**Exercise details:** Copy the passage on evolution and the age of the earth between "No, actually the" and "was inferred from evolution.", inclusive, and substitute "fossil record" for "fossil evidence".

**Excerpt provided:**
------------------------------
Evolution has a large number of concepts though and it infers a Big Bang and a Spark of Life for it to work. While you won't get me biting on those two tickets, I know evolution is solid science. I think a lot of Creationists would bite on evolution if the spark of life wasn't part of the equation. I mean Creationism says how it all started, and evolution says how everything is changing since it began. Just looking at it that way it makes sense. While I can't tell you how old the world is, I can rest assuredly say that evolution works in this post fall of man world.
No, actually the big bang cannot be inferred from evolution. One can infer that the earth must have been around more than 6,000 years as evolution needs some time to account for all the changes documented in the fossil evidence.
However, historically, the discovery was the other way around. That the earth was very old was a discovery of geology. That opened the door to the possibility of evolution. In fact, one of the influences on Darwin was reading Charles Lyalls'
Principles of Geology which he took with him on the
Beagle. So historically it was evolution that was inferred from an old earth, not an old earth that was inferred from evolution.
------------------------------
**Records:**
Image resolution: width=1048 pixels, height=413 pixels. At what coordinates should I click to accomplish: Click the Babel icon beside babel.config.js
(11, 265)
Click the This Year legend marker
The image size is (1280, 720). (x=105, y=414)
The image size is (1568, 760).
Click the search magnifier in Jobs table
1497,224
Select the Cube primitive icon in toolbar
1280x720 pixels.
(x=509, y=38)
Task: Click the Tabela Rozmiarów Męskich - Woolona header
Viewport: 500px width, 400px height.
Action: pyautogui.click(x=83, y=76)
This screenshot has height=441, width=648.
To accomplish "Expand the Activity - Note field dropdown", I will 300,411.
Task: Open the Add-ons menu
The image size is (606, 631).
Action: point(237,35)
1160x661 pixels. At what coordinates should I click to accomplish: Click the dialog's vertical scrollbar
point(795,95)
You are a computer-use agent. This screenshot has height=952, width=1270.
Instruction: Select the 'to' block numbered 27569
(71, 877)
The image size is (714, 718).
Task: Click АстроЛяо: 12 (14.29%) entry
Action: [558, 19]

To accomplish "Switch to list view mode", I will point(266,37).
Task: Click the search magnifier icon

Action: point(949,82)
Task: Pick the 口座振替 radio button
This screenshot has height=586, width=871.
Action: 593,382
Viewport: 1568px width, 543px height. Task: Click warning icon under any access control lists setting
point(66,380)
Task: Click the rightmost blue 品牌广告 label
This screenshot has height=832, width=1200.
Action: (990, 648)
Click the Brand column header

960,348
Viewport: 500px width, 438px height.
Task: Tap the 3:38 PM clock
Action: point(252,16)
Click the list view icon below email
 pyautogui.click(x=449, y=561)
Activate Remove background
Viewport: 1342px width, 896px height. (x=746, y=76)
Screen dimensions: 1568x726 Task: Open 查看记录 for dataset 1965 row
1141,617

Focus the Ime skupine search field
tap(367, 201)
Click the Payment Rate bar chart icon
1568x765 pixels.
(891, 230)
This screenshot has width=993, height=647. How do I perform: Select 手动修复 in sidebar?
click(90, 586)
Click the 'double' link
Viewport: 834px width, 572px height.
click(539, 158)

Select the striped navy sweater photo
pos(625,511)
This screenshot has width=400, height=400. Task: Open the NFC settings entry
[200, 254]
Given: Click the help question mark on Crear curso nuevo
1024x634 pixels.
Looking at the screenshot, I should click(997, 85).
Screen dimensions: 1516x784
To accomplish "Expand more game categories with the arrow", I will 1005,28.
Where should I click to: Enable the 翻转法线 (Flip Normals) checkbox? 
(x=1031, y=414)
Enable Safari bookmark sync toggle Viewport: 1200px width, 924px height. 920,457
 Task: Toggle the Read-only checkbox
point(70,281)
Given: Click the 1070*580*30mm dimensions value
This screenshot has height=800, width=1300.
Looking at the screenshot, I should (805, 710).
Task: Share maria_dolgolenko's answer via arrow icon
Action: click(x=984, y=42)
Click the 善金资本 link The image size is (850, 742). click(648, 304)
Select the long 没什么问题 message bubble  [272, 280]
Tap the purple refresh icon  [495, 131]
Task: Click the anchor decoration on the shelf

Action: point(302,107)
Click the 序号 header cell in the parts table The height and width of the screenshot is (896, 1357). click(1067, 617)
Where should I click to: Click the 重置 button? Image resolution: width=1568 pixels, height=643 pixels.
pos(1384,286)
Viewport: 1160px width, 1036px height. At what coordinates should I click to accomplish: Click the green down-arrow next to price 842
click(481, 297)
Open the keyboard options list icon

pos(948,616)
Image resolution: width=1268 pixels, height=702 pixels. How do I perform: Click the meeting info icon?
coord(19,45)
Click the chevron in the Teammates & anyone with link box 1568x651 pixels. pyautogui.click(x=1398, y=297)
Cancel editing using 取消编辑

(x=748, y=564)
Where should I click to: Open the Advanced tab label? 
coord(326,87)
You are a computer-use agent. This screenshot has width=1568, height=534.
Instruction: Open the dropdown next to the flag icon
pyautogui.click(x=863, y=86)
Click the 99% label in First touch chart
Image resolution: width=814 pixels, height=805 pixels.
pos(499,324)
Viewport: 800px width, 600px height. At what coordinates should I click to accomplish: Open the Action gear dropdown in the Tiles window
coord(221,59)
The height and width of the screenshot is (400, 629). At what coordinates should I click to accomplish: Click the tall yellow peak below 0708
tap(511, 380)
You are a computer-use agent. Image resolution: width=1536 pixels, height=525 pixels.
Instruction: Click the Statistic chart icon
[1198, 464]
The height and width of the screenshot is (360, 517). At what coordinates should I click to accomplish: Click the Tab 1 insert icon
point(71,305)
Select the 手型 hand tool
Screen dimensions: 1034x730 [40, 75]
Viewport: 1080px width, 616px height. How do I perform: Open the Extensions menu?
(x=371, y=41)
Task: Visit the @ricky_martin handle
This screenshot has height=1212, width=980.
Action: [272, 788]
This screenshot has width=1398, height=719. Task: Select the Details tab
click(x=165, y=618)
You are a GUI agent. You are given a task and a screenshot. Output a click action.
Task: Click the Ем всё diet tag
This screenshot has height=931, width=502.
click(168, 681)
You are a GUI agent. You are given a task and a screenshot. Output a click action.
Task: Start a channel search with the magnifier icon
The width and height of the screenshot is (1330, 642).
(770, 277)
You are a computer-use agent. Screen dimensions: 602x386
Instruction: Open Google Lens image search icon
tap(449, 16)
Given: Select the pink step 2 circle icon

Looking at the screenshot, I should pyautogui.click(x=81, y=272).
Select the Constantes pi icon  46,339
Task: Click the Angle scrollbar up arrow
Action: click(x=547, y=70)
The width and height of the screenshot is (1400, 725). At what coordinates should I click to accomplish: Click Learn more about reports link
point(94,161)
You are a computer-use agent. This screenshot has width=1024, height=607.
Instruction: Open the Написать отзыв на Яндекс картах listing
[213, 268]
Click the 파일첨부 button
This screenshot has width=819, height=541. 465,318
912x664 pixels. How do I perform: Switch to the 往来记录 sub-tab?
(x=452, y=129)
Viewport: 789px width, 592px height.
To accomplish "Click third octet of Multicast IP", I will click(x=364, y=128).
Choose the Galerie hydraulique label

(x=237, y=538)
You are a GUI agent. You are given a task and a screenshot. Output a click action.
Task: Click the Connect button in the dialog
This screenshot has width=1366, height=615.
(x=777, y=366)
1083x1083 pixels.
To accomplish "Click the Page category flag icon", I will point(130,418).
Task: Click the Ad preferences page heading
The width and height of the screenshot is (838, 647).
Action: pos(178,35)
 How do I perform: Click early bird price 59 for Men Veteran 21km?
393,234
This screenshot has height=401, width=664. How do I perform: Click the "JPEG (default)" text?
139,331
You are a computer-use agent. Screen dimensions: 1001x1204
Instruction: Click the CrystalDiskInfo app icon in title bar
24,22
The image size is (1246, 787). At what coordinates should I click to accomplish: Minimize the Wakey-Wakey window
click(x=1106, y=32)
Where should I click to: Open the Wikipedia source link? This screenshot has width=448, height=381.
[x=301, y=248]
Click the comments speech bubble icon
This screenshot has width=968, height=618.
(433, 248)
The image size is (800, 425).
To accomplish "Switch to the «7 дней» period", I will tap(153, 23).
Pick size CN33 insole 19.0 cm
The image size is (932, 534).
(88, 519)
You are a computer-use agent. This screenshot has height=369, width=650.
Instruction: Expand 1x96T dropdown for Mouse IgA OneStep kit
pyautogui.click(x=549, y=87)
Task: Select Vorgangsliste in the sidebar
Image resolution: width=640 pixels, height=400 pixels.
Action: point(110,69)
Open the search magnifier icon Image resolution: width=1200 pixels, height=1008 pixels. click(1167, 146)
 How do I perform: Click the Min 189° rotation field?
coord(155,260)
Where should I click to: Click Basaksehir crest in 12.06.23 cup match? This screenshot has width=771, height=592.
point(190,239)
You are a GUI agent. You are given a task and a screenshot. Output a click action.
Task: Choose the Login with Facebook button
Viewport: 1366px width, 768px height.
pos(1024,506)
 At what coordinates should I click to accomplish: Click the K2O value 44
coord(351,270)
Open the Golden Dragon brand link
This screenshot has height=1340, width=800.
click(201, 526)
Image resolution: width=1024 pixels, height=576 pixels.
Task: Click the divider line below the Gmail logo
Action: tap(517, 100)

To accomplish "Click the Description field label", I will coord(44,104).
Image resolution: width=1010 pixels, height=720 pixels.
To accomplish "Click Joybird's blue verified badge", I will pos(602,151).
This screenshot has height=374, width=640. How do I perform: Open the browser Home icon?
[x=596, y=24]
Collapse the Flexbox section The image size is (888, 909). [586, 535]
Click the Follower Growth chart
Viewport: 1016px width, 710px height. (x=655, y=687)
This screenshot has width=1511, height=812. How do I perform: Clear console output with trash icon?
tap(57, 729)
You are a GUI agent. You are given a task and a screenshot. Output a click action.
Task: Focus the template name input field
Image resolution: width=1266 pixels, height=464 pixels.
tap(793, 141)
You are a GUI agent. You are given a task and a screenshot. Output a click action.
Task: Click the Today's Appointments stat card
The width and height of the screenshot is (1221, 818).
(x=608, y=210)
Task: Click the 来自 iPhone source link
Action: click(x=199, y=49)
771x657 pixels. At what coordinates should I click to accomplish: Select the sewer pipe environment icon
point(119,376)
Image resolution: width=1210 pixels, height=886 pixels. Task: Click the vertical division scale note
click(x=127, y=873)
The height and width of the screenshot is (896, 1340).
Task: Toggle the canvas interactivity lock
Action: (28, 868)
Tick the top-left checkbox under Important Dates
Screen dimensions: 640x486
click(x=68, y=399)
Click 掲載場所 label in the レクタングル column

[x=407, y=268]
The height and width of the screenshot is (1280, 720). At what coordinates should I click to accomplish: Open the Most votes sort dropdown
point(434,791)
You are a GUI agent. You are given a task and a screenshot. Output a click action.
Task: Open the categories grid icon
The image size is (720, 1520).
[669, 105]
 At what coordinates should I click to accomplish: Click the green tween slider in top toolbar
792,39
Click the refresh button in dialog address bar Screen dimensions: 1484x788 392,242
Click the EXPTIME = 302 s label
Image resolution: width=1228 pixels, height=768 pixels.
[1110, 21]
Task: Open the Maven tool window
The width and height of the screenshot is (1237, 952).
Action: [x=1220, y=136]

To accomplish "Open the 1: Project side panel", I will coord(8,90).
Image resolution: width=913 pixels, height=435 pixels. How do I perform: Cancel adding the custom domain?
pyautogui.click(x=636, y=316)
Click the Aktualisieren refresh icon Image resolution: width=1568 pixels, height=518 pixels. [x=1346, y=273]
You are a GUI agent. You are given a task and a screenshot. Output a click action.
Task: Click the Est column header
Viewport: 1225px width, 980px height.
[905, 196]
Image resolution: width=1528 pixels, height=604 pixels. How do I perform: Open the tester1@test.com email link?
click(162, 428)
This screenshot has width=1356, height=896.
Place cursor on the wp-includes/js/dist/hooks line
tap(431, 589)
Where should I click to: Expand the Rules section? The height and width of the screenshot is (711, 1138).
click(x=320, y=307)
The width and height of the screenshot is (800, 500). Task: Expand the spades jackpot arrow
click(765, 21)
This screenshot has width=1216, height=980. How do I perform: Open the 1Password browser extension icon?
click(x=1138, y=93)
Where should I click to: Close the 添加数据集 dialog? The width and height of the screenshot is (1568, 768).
------------------------------
**Response to the task:**
No, actually the big bang cannot be inferred from evolution. One can infer that the earth must have been around more than 6,000 years as evolution needs some time to account for all the changes documented in the fossil record.
However, historically, the discovery was the other way around. That the earth was very old was a discovery of geology. That opened the door to the possibility of evolution. In fact, one of the influences on Darwin was reading Charles Lyalls'
Principles of Geology which he took with him on the
Beagle. So historically it was evolution that was inferred from an old earth, not an old earth that was inferred from evolution.